Penalità di mora: nessun riconoscimento a causa della crisi economica
T.A.R. Roma, Sez. seconda, 09 giugno 2015, n. 8061
a cura di Paolo Ferone
La crisi della finanza pubblica giustifica, in concreto, la mancata condanna della parte pubblica al pagamento dell’astreinte.
Nel ricorso in esame parte ricorrente lamentava la mancata esecuzione dell’ordinanza di assegnazione del credito pronunciata dal Tribunale ordinario di Roma all’esito di procedura esecutiva. La ricorrente instaurava, per vedersi riconoscere il credito, un giudizio di ottemperanza, e rappresentava la definitività dell’ordinanza della quale si chiedeva l’esecuzione. Inoltre, la parte chiedeva all’intimata Amministrazione il pagamento di una ulteriore somma ex art. 114, comma 4, lett. e) del c.p.a.

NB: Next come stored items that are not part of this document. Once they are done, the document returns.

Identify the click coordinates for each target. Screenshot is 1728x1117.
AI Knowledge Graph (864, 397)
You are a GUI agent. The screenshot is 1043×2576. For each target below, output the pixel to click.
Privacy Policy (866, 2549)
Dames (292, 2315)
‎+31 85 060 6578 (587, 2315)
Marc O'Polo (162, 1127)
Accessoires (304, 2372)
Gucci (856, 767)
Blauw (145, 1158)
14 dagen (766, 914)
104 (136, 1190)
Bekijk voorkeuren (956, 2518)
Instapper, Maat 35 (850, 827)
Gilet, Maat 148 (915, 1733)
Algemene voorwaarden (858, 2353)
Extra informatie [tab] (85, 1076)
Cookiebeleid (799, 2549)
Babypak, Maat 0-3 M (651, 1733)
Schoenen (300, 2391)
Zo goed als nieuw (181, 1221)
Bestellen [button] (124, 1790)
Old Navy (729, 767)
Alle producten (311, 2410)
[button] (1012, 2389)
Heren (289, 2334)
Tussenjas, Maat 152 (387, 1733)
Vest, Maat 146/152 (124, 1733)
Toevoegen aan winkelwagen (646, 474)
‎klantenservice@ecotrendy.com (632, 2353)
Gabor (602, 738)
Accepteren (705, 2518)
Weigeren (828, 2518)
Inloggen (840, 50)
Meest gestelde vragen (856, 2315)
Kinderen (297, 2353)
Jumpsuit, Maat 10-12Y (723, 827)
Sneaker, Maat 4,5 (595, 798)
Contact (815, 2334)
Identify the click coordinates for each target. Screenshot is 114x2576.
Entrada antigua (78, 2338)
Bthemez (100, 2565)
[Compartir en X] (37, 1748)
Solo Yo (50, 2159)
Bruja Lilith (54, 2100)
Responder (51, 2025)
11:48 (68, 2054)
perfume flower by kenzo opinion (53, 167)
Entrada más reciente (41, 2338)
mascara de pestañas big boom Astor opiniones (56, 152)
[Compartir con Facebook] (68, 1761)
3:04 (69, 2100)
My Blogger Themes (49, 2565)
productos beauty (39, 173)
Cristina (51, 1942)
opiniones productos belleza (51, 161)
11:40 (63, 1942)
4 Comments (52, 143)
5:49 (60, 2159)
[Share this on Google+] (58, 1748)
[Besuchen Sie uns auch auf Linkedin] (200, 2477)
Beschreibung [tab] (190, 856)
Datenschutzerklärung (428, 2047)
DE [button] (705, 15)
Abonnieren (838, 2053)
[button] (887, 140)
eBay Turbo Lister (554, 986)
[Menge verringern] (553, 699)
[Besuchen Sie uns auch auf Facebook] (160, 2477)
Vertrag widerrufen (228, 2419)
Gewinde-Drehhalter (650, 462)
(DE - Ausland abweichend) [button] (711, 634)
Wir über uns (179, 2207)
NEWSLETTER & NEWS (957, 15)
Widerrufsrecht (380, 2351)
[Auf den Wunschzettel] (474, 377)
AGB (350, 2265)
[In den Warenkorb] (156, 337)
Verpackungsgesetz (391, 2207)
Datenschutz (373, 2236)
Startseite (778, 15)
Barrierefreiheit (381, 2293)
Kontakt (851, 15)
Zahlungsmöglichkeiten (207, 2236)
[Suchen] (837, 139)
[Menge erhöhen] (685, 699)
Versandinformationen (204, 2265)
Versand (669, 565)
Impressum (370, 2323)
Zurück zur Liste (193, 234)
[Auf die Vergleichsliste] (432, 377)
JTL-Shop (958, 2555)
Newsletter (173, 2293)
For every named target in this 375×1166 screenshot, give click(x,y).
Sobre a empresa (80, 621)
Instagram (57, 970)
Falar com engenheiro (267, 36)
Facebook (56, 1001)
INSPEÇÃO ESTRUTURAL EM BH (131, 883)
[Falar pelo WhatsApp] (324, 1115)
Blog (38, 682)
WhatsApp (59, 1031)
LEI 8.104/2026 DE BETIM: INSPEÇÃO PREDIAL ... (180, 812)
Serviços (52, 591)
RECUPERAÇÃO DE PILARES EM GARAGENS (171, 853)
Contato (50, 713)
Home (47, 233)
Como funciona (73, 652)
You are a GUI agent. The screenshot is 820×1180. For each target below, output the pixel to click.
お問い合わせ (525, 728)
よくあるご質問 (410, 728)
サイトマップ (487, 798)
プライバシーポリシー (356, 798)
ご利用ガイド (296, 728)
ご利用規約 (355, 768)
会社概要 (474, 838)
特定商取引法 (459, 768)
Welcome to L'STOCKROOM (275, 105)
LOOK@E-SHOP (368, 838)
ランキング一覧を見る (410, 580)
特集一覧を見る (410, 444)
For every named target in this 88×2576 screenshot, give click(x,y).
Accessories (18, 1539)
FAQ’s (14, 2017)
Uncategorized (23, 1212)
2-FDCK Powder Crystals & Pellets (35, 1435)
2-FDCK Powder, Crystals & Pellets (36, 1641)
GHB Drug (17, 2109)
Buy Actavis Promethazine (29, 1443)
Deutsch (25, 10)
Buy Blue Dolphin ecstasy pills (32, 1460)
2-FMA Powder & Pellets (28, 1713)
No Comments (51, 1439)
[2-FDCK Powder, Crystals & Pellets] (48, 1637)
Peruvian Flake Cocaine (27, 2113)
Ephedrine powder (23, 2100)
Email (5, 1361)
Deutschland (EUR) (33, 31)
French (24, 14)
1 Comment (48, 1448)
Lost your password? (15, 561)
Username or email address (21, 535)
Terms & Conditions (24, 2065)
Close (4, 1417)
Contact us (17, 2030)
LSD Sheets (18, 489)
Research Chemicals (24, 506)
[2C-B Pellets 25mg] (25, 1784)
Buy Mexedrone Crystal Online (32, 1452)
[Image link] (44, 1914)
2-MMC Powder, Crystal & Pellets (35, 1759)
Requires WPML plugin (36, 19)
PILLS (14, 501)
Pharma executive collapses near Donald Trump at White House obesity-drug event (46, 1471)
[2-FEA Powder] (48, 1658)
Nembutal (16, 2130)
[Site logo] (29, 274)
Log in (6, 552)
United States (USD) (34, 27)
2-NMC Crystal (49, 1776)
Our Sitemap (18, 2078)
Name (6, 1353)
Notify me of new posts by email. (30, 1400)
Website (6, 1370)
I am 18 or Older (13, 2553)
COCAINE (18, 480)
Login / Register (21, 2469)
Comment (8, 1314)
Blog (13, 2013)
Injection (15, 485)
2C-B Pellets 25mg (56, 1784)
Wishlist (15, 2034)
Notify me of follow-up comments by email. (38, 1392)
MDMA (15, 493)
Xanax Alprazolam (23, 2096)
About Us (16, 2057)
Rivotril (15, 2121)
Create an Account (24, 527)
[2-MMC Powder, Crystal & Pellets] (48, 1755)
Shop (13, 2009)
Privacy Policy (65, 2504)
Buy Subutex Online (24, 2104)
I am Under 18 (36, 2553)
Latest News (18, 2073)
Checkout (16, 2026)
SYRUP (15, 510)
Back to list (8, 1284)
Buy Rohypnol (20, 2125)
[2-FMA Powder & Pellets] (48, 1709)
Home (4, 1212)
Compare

Il T.A.R. Lazio, Sezione seconda, innanzitutto, ha affermato, la ammissibilità del ricorso in oggetto, stante la definitività del provvedimento giurisdizionale adottato ex art 553 c.p.c., citando anche importanti precedenti sul punto (ex multis Consiglio di Stato, A.P., 10 aprile 2012, n. 2; Sez. V – ord. coll. 20 novembre 2013 n. 5484), i quali rammentano che un’ordinanza ex art 553 c.p.c., emessa nei confronti di una P.A., avendo portata decisoria dell’esistenza, dell’ammontare e della spettanza al creditore nonché attitudine al giudicato è suscettibile di esecuzione attraverso giudizio di ottemperanza (Testo consigliato: Il giudizio di ottemperanza di . A tal proposito occorre rammentare che, allo stato, vige una regola di piena alternatività, per il creditore, tra lo strumento dell’esecuzione forzata ordinaria ed il giudizio ex art 112 comma 3 lett. c) c.p.a., potendo, ad avviso del Collegio, i due rimedi integrarsi e completarsi a vicenda.
Con riferimento al secondo punto, ossia la richiesta di parte ricorrente dell’applicazione della disposizione dell’art 114 comma 4, lett e) c.p.a., la Corte, si è, inizialmente discostata da un suo precedente orientamento secondo cui “la domanda di applicazione della penalità di mora non potesse essere accolta in caso di domande di esecuzione del giudicato relative a sentenze di condanna al pagamento di una somma di denaro”. Invero, lo stesso Collegio nella Sentenza in esame, ha richiamato la decisione dell’Adunanza Plenaria n.15 del 25 Giugno 2014, la quale ha ritenuto la comminatoria delle penalità di mora ammissibili per tutte le decisioni di condanna di cui all’art. 113 cod. proc. amm., ivi comprese quelle aventi per oggetto il pagamento di una somma di denaro. A tale pronuncia i Giudici hanno in un primo momento ritenuto di doversi adeguare applicando la penalità di mora anche in caso di condanna dell’Amministrazione al pagamento di una somma di denaro, sia pure attraverso una quantificazione della stessa che, in concreto, tenesse conto delle esigenze di contenimento della spesa pubblica (ex multis, T.A.R. Lazio Roma, Sez. II, 16 dicembre 2014, n. 12739).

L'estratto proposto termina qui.